# Tasks to complete:
**a)** Could you return, word for word, the section of the dog-training forum thread that begins at the words "Most people I" and stops after "to the setup."?
**b)** Can you write the next part of the dog-training forum thread, starting right after the point where it ends?

# Selected excerpt:
****************

# When no food = no work



## pawsnpaca (Nov 11, 2014)

[Note: I’d rather this thread did not turn into a debate on whether or not to use treats as part of training or why you think compulsion training is more effective. If that’s your preference, fine. If you want to try to convince us that your way is better, please start your own thread. This thread is for those of us who choose to train with food and toys and want to get the same performance in the ring as we do in training. Thank you!]

I choose to train my dogs for Rally using food and toys. Although we’ve had decent success, my dog’s “perfect” performance in training (with treats and/or toys available for immediate reinforcement) becomes an “adequate” performance in the ring. I know I need to work on getting the rewards off my body without my dog thinking that that means no rewards will be forthcoming. I was going to go back and refresh my memory of how “cookie jar games” work, but I happened to stumble across this blog post on the Fenzi website and I thought it was worth sharing in case it’s helpful for those of you with similar struggles.









Does ‘No Food = No Work’ With Your Dog? Here’s How to Fix That


I watched the dog and handler carefully. They were practising their heelwork and it looked lovely! The handler strode out, confident and sure; her dog trotted along next to her, attentive and happy. Then I noticed the fly in the ointment…Can you do that again for me please? I felt bad about...




www.fenzidogsportsacademy.com


----------



## Megora (Jun 7, 2010)

I do not follow Fenzi so not sure what she or affiliated trainers recommend.... a lot of people either seem very political (dog training politics which I get very irritated by - especially the purity test types) or just not focused on competition obedience. 

Most people I train with recommend quickly moving from having treats in hands (with puppies) to transitioning to having treats on a chair outside the ring - which is basically what people do at trials (dogs work their butts off because they know the reward IS COMING once they get back to the setup.


----------



## SRW (Dec 21, 2018)

Retrievers will work their butts off just to be good dogs if you transition away from treats completely at about 10 weeks.


----------



## Megora (Jun 7, 2010)

SRW said:


> Retrievers will work their butts off just to be good dogs if you transition away from treats completely at about 10 weeks.


Unless you are talking about day to day living where it doesn't matter how a dog does something because you aren't asking anything specific of the dogs.... this is not the route to go if you want to have fun in training your dog for competition and sports.

You live in field 99% of the time - which case, there are natural rewards for the dogs that mean more than food. It's a completely different thing than training a dog for other sports where you do not have the same natural rewards.

Many people who use programs that discourage the use of motivation (the fundamentals of clicker training) and rewards - I see very few of them persist beyond basic obedience.


----------



## SRW (Dec 21, 2018)

Megora said:


> You live in field 99% of the time - which case, there are natural rewards for the dogs that mean more than food. It's a completely different thing than training a dog for other sports where you do not have the same natural rewards.


That's true, my dogs are rewarded often by doing what they were born to do. I would not have retrievers if that wasn't the case.
I do teach my dogs obedience, no natural rewards and 99% of the time with no treats.

Natural reward for Lily this morning. Her first rooster.


----------



## nolefan (Nov 6, 2009)

****************

# Supplied material:
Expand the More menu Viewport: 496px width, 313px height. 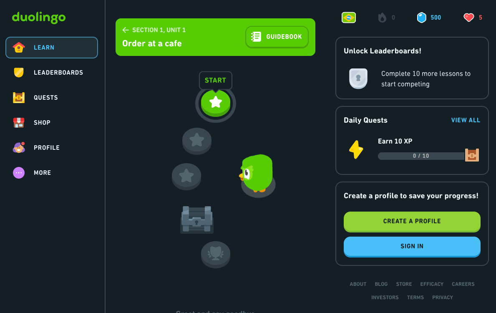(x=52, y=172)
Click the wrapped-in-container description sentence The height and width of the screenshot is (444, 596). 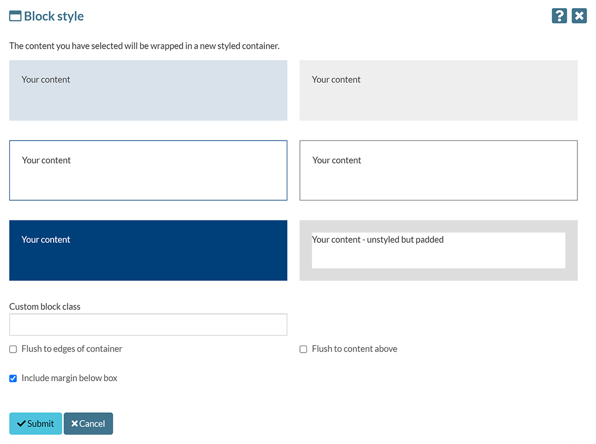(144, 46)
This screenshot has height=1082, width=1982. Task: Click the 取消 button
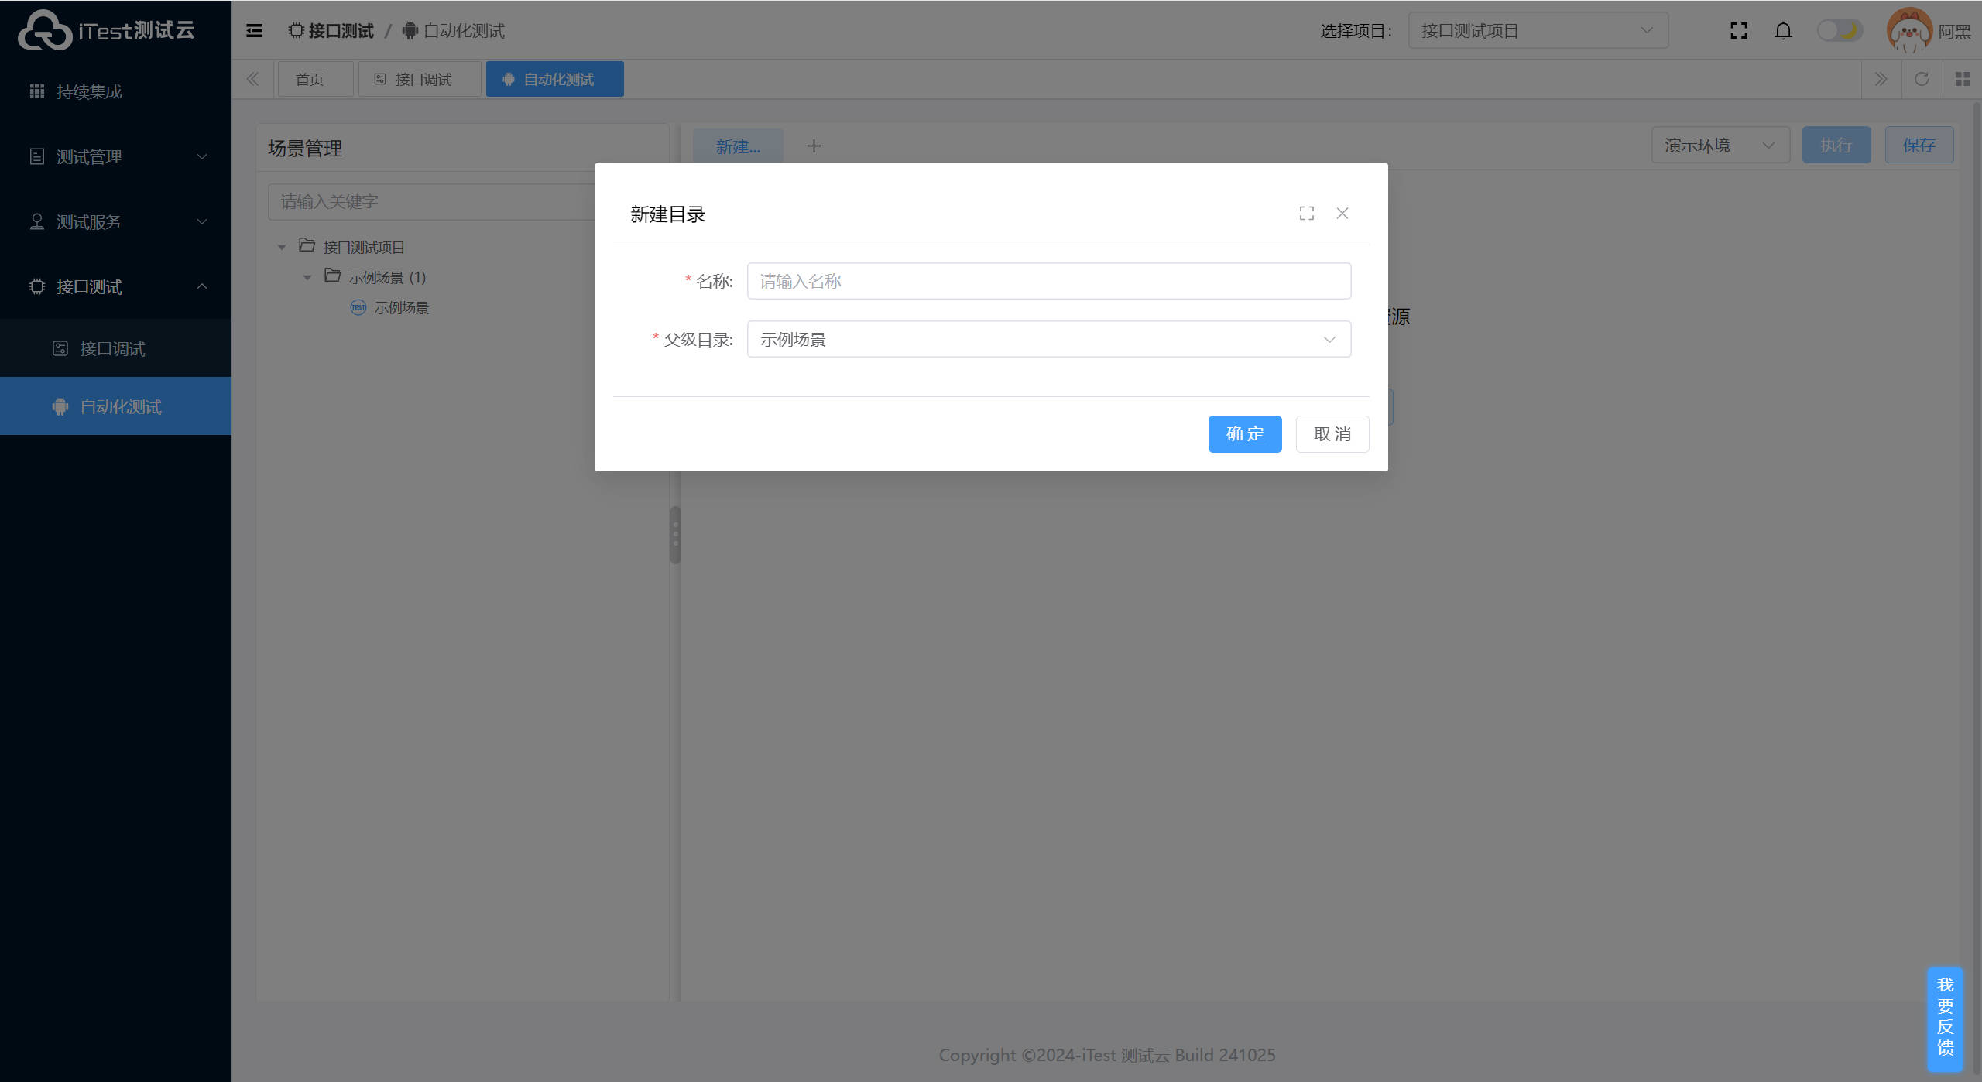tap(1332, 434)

****************

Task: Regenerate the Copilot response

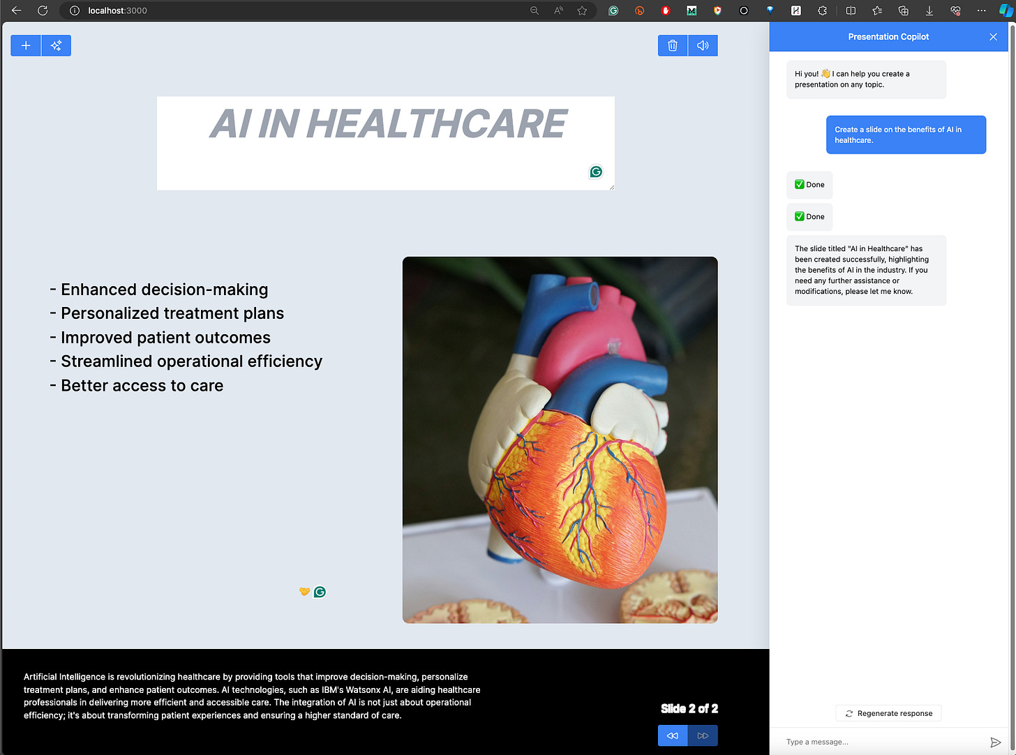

****************

# Per-task answers:
**a)**
Most people I train with recommend quickly moving from having treats in hands (with puppies) to transitioning to having treats on a chair outside the ring - which is basically what people do at trials (dogs work their butts off because they know the reward IS COMING once they get back to the setup.

**b)**
Intermittent rewarding - sometimes you get a treat every time - sometimes it's every other time - sometimes it's every 3rd time. Keep changing it up so she never knows for sure.

Keep treats and toys hidden in different places around the room or the ring or yard and then after you release from an exercise, make running to the treat with her a game, "yay! good dog!! let's go find your treat!" and again, intermittent rewarding is what you'd build toward.


----------



## Megora (Jun 7, 2010)

SRW said:


> That's true, my dogs are rewarded often by doing what they were born to do. I would not have retrievers if that wasn't the case.


Don't get me wrong - goldens are better than other breeds where it comes to doing things because they want to please.  

But there's things like teaching articles to young dogs where... there's many ways to do it, but it needs very particular training to get the dogs to understand what you want them to do. 

Many dogs who have been force fetched struggle with articles because they've been trained to just go in and GRAB. It take very particular training to get them to understand what their actual job is.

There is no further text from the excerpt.